When talking about this framework, I needed to pick out one factor for greater examination.
It was not memories. It was emotions.
I asked workshop participants to write down something that they tried to do which annoyed them. A missed train when the timetable was wrong, a weighing machine that would not switch from Kilos to Pounds and a water stopcock tap that was impossible to shut off were mentioned.
Simple things. Easy tasks that were memorable for the emotion they raised up. Moments of anger and infuriation.
Generally you just change trains, you just switch the measures over, you just turn the tap off. They’re immemorable moments.
Emotions are ignored in too many design processes as too many people do not appreciate what they are for.
Emotions are part of the meaning making system. They focus our capacities to make sense of stuff. They are not a reaction to failure to understand, they are making understanding.
The emotions (good or bad) that you see in peoples’ interactions are active focusing of the sense making and perception capacities.
This is why you need to look at the anger and annoyance of users in those moments, not look away. You need to see how people are on the cusp of understanding and acting but something is not quite right.
All those moments of anger are moments where the person knows what should be happening (mental models, memories and skills are available) but something is wrong.
Emotion can help us get through these moments. Yet sometimes, it cannot.
It’s a moment designers should look at more.
Finally, we tried out a practical tool to use at work with groups of stakeholders and users. It’s the KJ Affinity model for raising up multiple issues and concerns about a design problem and then sorting and ranking them.
Just before describing this tool, I talked about the problems of future person-centered design.
Of these 4 points, it is the 3rd one that most concerns me. Contradiction is something that is badly managed in too many designs and, as we head into a world of hyper-personalised services, it is going to get worse.
Contradiction of personal need (that the user is not a stable, rational figure but a person with different capacities and needs in different times and places) is tricky.
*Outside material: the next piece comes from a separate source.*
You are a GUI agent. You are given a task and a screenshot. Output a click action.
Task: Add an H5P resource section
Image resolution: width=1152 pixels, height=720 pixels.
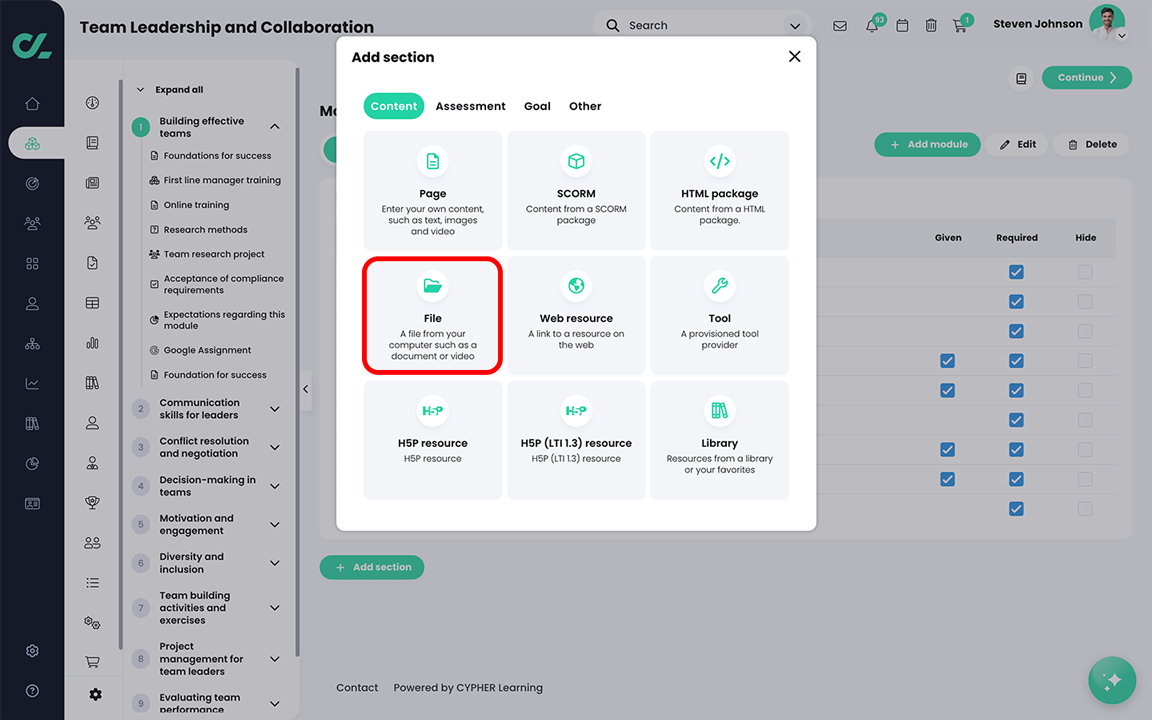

Yet this is merely one person. When you have places (like care homes or hospitals) with many people with multiple changing needs and capacities, then it is not a world of complexity but a world of contradiction that needs understanding.
The old ‘use an average’ ergonomic solution cannot work. For example, the need for brighter lighter amongst people with dementia does not work well with the need for dimmer lighting for people with sensory processing disorders. An average light level is bad for both. The design constraints are contradictory. You cannot solve them.
And you, alone, should not.
The KJ affinity method is tool for using both the wisdom of the crowd and the reasonableness of the crowd. Rather than trying to balance out contradictions and rather than trying to constrain opinions and options offered, you let the crowd show you all the possibilities and experiences and facilitate mutual understanding and compromise.
The contradictions will remain but they are mitigated.
We tried it out on one question.
It took 20 minutes and the top three choices are 1) cake 2) biscuits 3) crisps. Fruit and ‘posh’ snacks were runners up.
It’s a good tool as it’s simple: pens, two colours of sticky note and a wall.
It enables people from all backgrounds to make their opinions heard, it validates both lived and professional experience and it makes contradictions overt.
And that’s it.
3 ideas, 80 minutes and a shared solution to the “What snack goes with Tea?” conundrum.